October 19

Day 219: All the Same

(For those of you daily readers, I will be in Anchorage beginning Tuesday this week. I'll pick up these posts again a week from today.)

We Christians are sometimes plagued with self-doubt. We more easily see our short-comings than we do our advantages. Humility is a virtue for sure, but not when it comes at the expense of our receiving the riches in Christ.

Even if any of us thinks themself to be the weakest of believers in comparison to others, we are all bought with the shed blood of Jesus all the same. If we think our faith is the faintest of anyone's, that same faith, at whatever level, has cleansed us all the same.

The covenant mercies of God apply equally to all of His children. An infant is just as much a child as the fully grown adult child. Both are equally members of the family. While Paul wrote to the Corinthians, calling them "infants in Christ," it was not a compliment, or a developmental stage for them to be satisfied.

But, that the Father loved them with the same intensity of love He has for any/all of His redeemed children. The preacher, Charles Spurgeon said, "All of the names in the Book of Life, those great and those small, are all written with the same pen."

If it were dependent on our own efforts, our own position and standing in the church, even in how much we read our Bibles, how long we pray, the hours we devote to serving our church, or how often we share our faith with others, we would all try harder. A lot harder.

And we should, but not out of desperation, but as out of thankful response. The riches of Christ already are held in deposit for all of us. We cannot and need not try to earn what is already ours.

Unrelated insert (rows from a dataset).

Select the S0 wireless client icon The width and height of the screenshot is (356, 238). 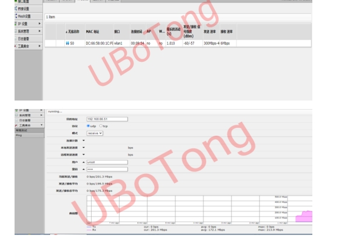tap(67, 43)
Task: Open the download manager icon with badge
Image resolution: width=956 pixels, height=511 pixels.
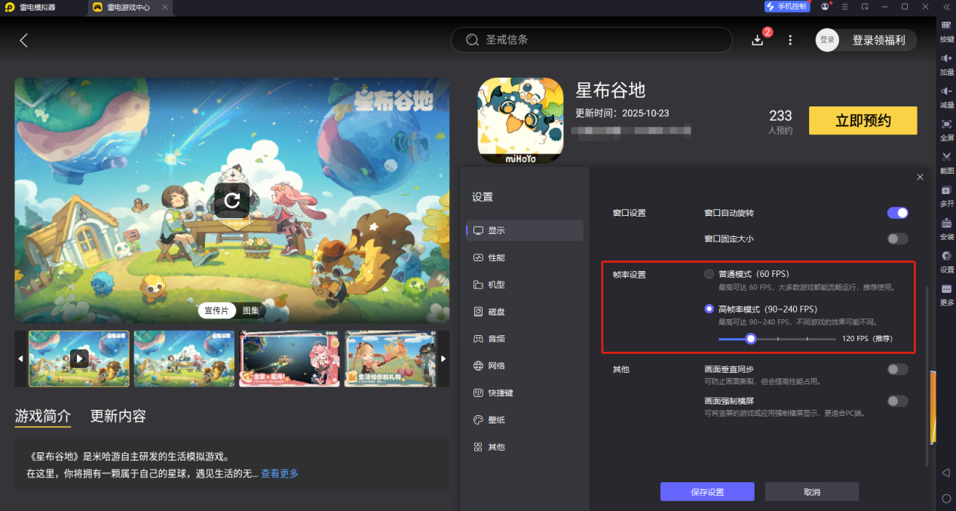Action: click(757, 39)
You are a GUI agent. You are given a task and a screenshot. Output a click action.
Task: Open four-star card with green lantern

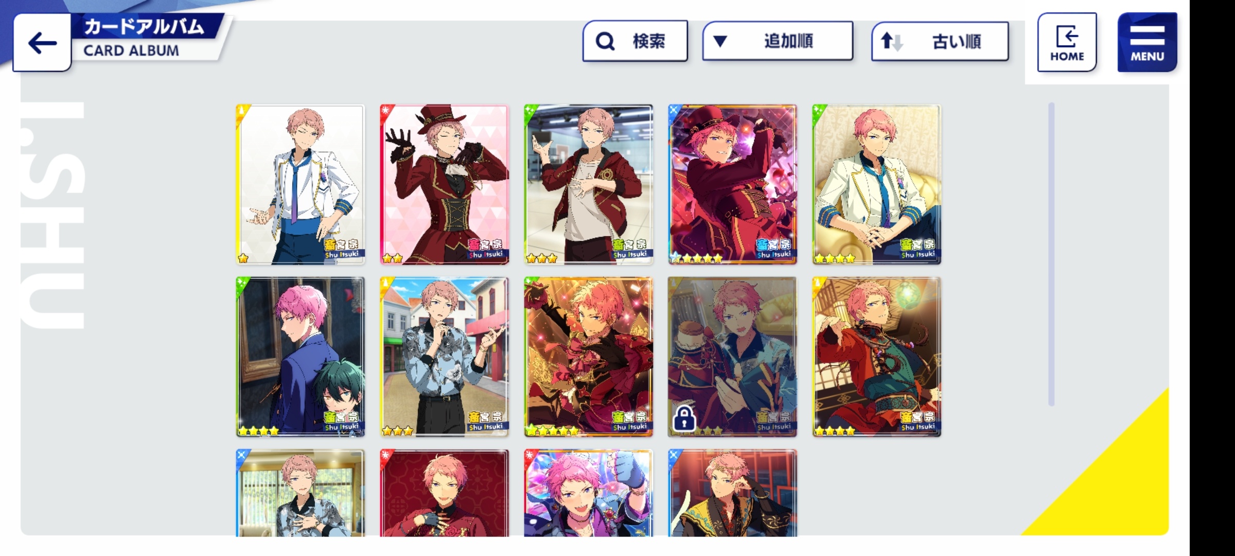tap(877, 357)
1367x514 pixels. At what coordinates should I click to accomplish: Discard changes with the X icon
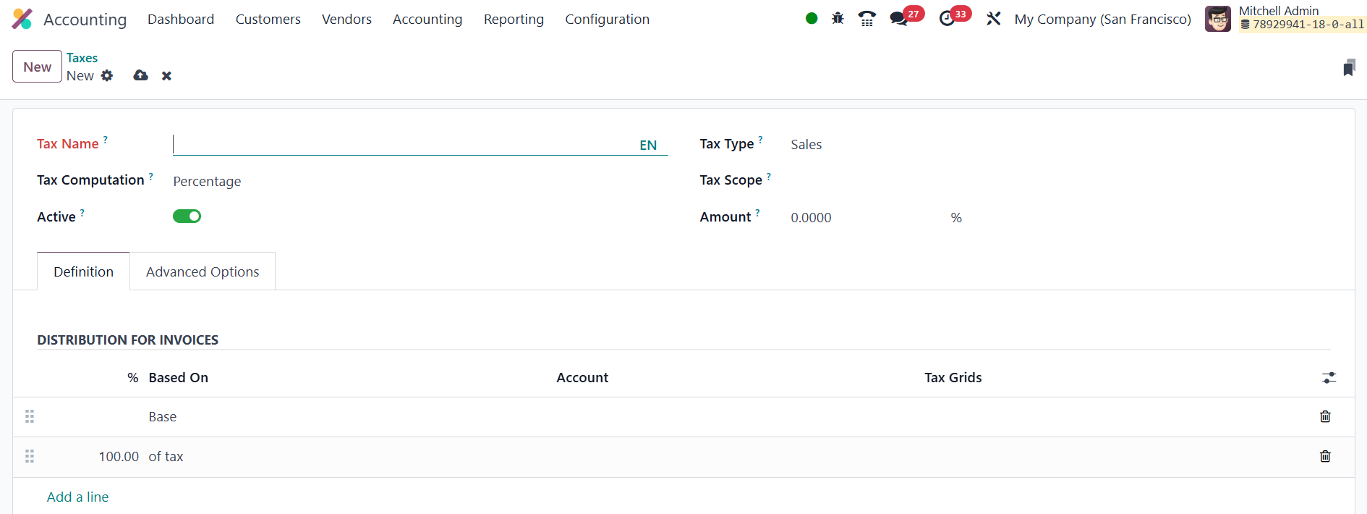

Our efforts will never add up. Our comparisons with others will never leave us truly believing we are superior. The foundation and confidence we have in what we're given is not based on us. It is based on the covenant love, initiated and extended to us by God's own willingness and desire.

What separates the faith of a Christian from adherents to other religions? We know that we bring nothing to the equation but our own sin, our own weakness and failures. Even the faith we do have is given to us.

And yet, we are all called "Conquerers in Christ." We've already won, we've already done enough, we've already been made rich with the spoils of war. We are the inheritors.

Because we believers inherit the results of the life and work of Jesus. All of us. All the same.